» **Problem**
Output all of the material once more, so that every line matches the original exactly.

******

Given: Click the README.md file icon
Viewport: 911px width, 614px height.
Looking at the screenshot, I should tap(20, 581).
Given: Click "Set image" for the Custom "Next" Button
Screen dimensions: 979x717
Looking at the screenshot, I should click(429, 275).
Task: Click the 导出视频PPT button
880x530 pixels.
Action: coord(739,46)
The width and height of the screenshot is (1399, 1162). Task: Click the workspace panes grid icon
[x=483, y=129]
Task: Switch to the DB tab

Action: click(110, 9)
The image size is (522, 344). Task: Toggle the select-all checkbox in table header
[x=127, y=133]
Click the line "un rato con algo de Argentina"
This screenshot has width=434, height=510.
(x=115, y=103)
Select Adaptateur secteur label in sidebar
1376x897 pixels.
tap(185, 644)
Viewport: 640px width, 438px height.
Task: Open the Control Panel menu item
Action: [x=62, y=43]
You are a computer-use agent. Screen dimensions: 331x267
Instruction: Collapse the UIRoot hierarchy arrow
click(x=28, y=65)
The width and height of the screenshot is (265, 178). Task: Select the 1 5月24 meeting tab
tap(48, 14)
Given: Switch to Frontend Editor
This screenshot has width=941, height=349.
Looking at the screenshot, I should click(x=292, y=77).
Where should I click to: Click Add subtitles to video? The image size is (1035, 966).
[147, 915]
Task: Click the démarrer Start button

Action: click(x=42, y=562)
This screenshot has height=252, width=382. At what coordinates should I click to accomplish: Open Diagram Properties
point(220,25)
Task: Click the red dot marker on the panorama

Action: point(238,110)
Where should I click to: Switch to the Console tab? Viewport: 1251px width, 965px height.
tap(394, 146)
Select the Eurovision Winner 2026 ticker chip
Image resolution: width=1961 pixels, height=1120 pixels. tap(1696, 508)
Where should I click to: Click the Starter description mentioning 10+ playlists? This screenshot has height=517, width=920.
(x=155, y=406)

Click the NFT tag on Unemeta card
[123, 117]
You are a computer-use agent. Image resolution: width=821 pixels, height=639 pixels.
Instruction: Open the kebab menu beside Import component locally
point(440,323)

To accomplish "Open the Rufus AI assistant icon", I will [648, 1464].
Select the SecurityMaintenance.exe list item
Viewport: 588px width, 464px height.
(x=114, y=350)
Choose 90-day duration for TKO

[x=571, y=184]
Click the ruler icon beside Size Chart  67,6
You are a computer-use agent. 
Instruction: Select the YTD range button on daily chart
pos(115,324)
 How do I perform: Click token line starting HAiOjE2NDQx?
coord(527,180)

******

» **Reply**
Given: Click the README.md file icon
Viewport: 911px width, 614px height.
Looking at the screenshot, I should tap(20, 581).
Given: Click "Set image" for the Custom "Next" Button
Screen dimensions: 979x717
Looking at the screenshot, I should click(429, 275).
Task: Click the 导出视频PPT button
880x530 pixels.
Action: coord(739,46)
The width and height of the screenshot is (1399, 1162). Task: Click the workspace panes grid icon
[x=483, y=129]
Task: Switch to the DB tab

Action: click(110, 9)
The image size is (522, 344). Task: Toggle the select-all checkbox in table header
[x=127, y=133]
Click the line "un rato con algo de Argentina"
This screenshot has width=434, height=510.
(x=115, y=103)
Select Adaptateur secteur label in sidebar
1376x897 pixels.
tap(185, 644)
Viewport: 640px width, 438px height.
Task: Open the Control Panel menu item
Action: [x=62, y=43]
You are a computer-use agent. Screen dimensions: 331x267
Instruction: Collapse the UIRoot hierarchy arrow
click(x=28, y=65)
The width and height of the screenshot is (265, 178). Task: Select the 1 5月24 meeting tab
tap(48, 14)
Given: Switch to Frontend Editor
This screenshot has width=941, height=349.
Looking at the screenshot, I should click(x=292, y=77).
Where should I click to: Click Add subtitles to video? The image size is (1035, 966).
[147, 915]
Task: Click the démarrer Start button

Action: click(x=42, y=562)
This screenshot has height=252, width=382. At what coordinates should I click to accomplish: Open Diagram Properties
point(220,25)
Task: Click the red dot marker on the panorama

Action: point(238,110)
Where should I click to: Switch to the Console tab? Viewport: 1251px width, 965px height.
tap(394, 146)
Select the Eurovision Winner 2026 ticker chip
Image resolution: width=1961 pixels, height=1120 pixels. tap(1696, 508)
Where should I click to: Click the Starter description mentioning 10+ playlists? This screenshot has height=517, width=920.
(x=155, y=406)

Click the NFT tag on Unemeta card
[123, 117]
You are a computer-use agent. Image resolution: width=821 pixels, height=639 pixels.
Instruction: Open the kebab menu beside Import component locally
point(440,323)

To accomplish "Open the Rufus AI assistant icon", I will [648, 1464].
Select the SecurityMaintenance.exe list item
Viewport: 588px width, 464px height.
(x=114, y=350)
Choose 90-day duration for TKO

[x=571, y=184]
Click the ruler icon beside Size Chart  67,6
You are a computer-use agent. 
Instruction: Select the YTD range button on daily chart
pos(115,324)
 How do I perform: Click token line starting HAiOjE2NDQx?
coord(527,180)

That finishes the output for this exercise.